Tuesday, February 24, 2009

XC Skiing: RMNP East Glacier Creek Trail

Today was 62 degrees in Fort Collins and it was pretty warm in the mountains as well. The plan was to go cross-country skiing at Rocky Mountain National Park. My friend Rita and I have never been on cross-country skis before and we wanted to check it out. We had tried to get in to some classes earlier this winter but they filled up before we had a chance to register. Now being late in the season, there were no lessons offered so we just decided to rent the gear and do it.

My rented xc skis and boots

In the morning we met in Estes Park at the Mountain Shop on highway 34. They rent snowshoes and cross-country skis and almost anything else that you might think of. The prices were good. $10 - all day - skis, poles and boots.

Rita getting her stuff out of the car as the snow starts to fall

We got our stuff and headed to the park. I did a bit of searching on the internet beforehand to find out where newbie’s like us should go xc skiing and since we’ve already done the Bear Lake loop on our snowshoes and wanted something a bit longer, we headed for the Sprague Lake Trailhead on Bear Lake Road in Rocky Mountain National Park.

Rita crossing the creek

Rita ahead of me on the trail

It was a bit windy in the mountains today, and really windy in Estes Park. When we arrived at the Sprague Lake Trailhead located at 8,720 feet in elevation it started snowing all the sudden, but the one snow cloud quickly moved off and the sunshine returned again.

A curve with a boulder in the trail (left), rocks in the trail (right)

East Glacier Creek Trail

We got our skis on and took off. It was a weird feeling to have these long things connected to my feet. It took me a while to figure out how to propel myself forward. Rita must have figured it out early on because she pulled away from me and for a while there was no catching her. We only saw one guy on the trail and it was right at the beginning of the trail. He was cross country skiing as well.

That boulder in the trail was hard to go around on the skis

A dry section of the trail

About half a mile from the Sprague Lake Trailhead we arrived at this huge intersection of many trails and we looked on our map to see where we should go. To the east was the East Glacier Creek Trail which would bring us back to the Sprague Lake and the Trailhead where we started from. The loop was approximately 2.5 -3 miles so we decided to try it out. At first the trail was level and traveled in between the trees where the snow was still soft and deep. But after a while we started climbing at bit in elevation and the trail got narrow and steep in places. Since we didn’t know how to steer or stop very well yet, at times when the trail was kind of twisty and steep, with a nasty drop off the side, we would take our skis off and walk those sections.

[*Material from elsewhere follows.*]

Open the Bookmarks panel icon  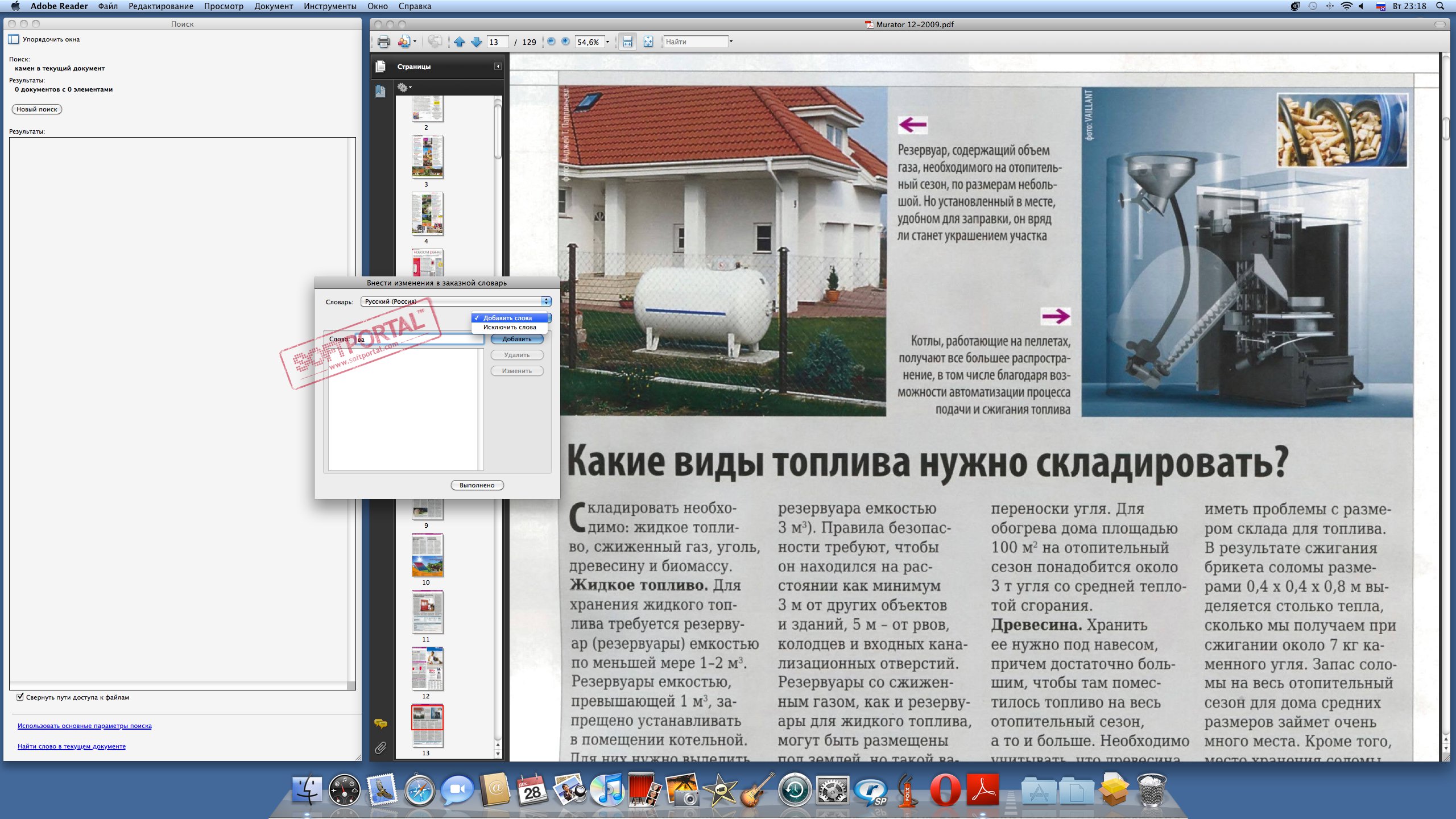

Getting ready to put my skis back on after walking through a difficult section

Sprague Lake was behing this hill

Sprague Lake (looking to the west)

Some of the signs we saw on the trail and a squirrel

Rita got some great shots of me, yes - we were both wearing purple today, no - we didn’t plan it that way

The parts of the trail that were level or had small not so steep hills were awesome, and allowed us to coast for a few minutes continuously. There was not a lot of snow toward the top of the trail, where the trees opened up. Here we had to make a left and head back to Sprague Lake. Again we carried our skis through those sections where there was no snow and further down we carried the skis again through some sections were there were many rocks protruding from beneath the snow. The section around Sprague Lake had no snow on it at all and it was very windy here so we had to carry our skis all the way to the car.

Rita at Sprague Lake

I'm getting pushed by the wind at Sprague Lake

After completing the loop and putting the skis back in the car we took a break and ate the sandwiches we brought with, then headed back to Estes Park to return our skis.

Map of the area

I enjoyed cross country skiing a lot and noticed that I was exercising new parts of my legs, different parts from snowshoeing and hiking. Toward the end of the loop got faster and I got a bit more confidence on the downhill section. The steering was much easier but I never did fully figure out the stopping. This is something I think I’d like to do more often even though it is way harder than snowshoeing.